What was yellow journalism?
Yellow journalism was the sensational, circulation-first style perfected in the 1890s by two New York papers locked in a price war: William Randolph Hearst's Journal and Joseph Pulitzer's World. Screaming headlines, artists' impressions passed off as reportage, crusades, stunts, and a discovery that still runs the attention economy: outrage sells better than accuracy, and it sells daily. The name came from a comic-strip character, the Yellow Kid, that the two papers fought over.
February 1898: the Maine explodes, the presses decide
On the night of February 15, 1898, the battleship USS Maine blew up in Havana harbor, killing some 260 American sailors. Nobody knew why. Within thirty-six hours, both papers had decided anyway. Look at the actual front pages of February 17:
Ten weeks later the United States was at war with Spain. Historians still argue about how much the papers caused versus surfed the war fever, and the cause of the explosion remains disputed to this day. What is not disputed: the verdict ran on the front page before the evidence existed. That is the yellow method, and it did not retire in 1898.
The most famous quote in journalism history
You have heard the story. Hearst sends the artist Frederic Remington to Cuba before the war; Remington cables that nothing is happening; Hearst cables back the most damning sentence a publisher ever wrote. The tale has exactly one source: a 1901 memoir by the Journal's own correspondent James Creelman, who told it as praise of his boss's foresight. Here is that passage, from the book itself:
Primary source 01 / 04
Everything is quiet. There is no trouble here. There will be no war. I wish to return.
Primary source 02 / 04
Please remain. You furnish the pictures, and I'll furnish the war.
Sit with the irony. The canonical proof-text of press manipulation is itself an unverified story that spread because it was too good to check. Bias about bias. It is the reason every quote in this guide links to an archived original, and the reason the daily brief's quote gate exists.

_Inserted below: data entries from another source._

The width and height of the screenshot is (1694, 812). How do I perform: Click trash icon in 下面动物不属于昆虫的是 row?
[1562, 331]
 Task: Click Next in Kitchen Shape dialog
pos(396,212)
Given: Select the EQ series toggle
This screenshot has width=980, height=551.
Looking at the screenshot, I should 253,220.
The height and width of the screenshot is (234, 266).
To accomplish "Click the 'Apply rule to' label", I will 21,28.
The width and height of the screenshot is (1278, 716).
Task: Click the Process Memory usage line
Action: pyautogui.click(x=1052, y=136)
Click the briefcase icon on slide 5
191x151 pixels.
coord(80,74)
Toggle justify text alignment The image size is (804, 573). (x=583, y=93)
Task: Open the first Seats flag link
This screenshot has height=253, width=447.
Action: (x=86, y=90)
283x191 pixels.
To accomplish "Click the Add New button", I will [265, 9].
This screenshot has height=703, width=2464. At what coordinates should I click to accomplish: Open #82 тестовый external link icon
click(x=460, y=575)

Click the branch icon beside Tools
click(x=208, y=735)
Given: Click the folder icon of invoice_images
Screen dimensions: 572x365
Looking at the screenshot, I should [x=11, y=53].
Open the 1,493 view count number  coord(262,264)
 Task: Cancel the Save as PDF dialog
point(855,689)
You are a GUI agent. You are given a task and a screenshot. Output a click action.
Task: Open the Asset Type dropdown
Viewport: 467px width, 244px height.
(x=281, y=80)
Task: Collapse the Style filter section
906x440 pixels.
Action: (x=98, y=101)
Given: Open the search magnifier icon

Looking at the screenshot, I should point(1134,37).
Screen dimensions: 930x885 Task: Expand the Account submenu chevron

1923: the hangover, codified
The yellow decades made publishers rich and journalism embarrassed. When the American Society of Newspaper Editors formed, its first major act was a written code, the Canons of Journalism, adopted in 1923. It is the industry formally promising to stop doing what the previous chapter describes, and its language built the temple of objectivity American journalism has claimed to worship since:
Primary source 03 / 04
The primary function of newspapers is to communicate to the human race what its members do, feel and think. Journalism, therefore, demands of its practitioners the widest range of intelligence, or knowledge, and of experience, as well as natural and trained powers of observation and reasoning.
Primary source 04 / 04
Sound practice makes clear distinction between news reports and expressions of opinion. News reports should be free from opinion or bias of any kind.
Free from opinion or bias of any kind. Whether that is a noble aspiration or a structural impossibility is the argument of this entire guide. The same year the canons were adopted, Lippmann had already published the case that pure unbiased perception does not exist. American journalism has been living inside that contradiction for a century, and the next chapter, the Fairness Doctrine, is what happened when the government tried to enforce one side of it.